Jack’s guest throughout the month of October is the extraordinary Alabama poet, visual artist and musician, Jake Berry. Jack writes:
Jake Berry’s work is full of “totalizing perspective”: he speaks over and over again to the mind’s desire not to rest in any particular context. His poetry exists to manifest what he calls “pandemonium,” “idiot menagerie”: “to isolate one from the other is only useful in abstract explanation and there is no evidence to suggest that this ever occurs in nature…EVERYTHING IS EVERYTHING ELSE” (Idiot Menagerie, 1987). “The reader,” he wrote in a letter describing one of my poems, “is seduced into the knowing participation in chaos.” One is reminded of a remark the young Robert Duncan made in a letter to Mary Fabilli (quoted in Egbert Faas, Young Robert Duncan but never received by Mary): “Not to seek a synthesis; but a mêlée.”

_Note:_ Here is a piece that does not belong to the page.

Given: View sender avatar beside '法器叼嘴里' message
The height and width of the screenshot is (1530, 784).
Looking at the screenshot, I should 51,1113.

In our society, poetry is a discredited tradition. “Books,” wrote Milton in the Areopagitica, “are not absolutely dead things, but do contain a potency of life in them to be as active as that soul was whose progeny they are; nay, they do preserve as in a vial the purest efficacy and extraction of that living intellect that bred them…a good book is the precious lifeblood of a master spirit, embalmed and treasured up on purpose to a life beyond life.” Echoing him in simpler prose in “The Hero As Man of Letters,” Thomas Carlyle wrote, “In books lies the soul of the whole Past Time; the articulate audible voice of the Past, when the body and material substance of it has altogether vanished like a dream.”
In our time, books have become, precisely, dead things, objects. We are inundated with them. If Allen Ginsberg was able to encounter Walt Whitman in the supermarket, we are much more likely to run into Dame Barbara Cartland. In affirming magic and infinity as the central issues of his poetry, Jake Berry is not merely dealing with a theme. He is attempting to turn his book into a power object—“like a totemic word or something”: he is conceiving of the book as something magical, alive, not merely expressive of himself but of something “other.” Berry’s work can be “deconstructed” if you like, but its importance lies in its powerful mythic thrust—a thrust which recognizes and takes on some of the most problematical issues of our culture. It is difficult to find much that is like it. It is able to include—and to transform—so much:
“There are deep red holes in the water.”
“Yes. But it’s safe.”
*
I buried my daughter
in asphalt &
On today’s program Jack reads an introduction to Jake Berry’s work and plays Berry’s own recording of passages from Book IV of the experimental magnum opus, Brambu Drezi—a mixture of language, moans, sounds, and avant-garde musical techniques.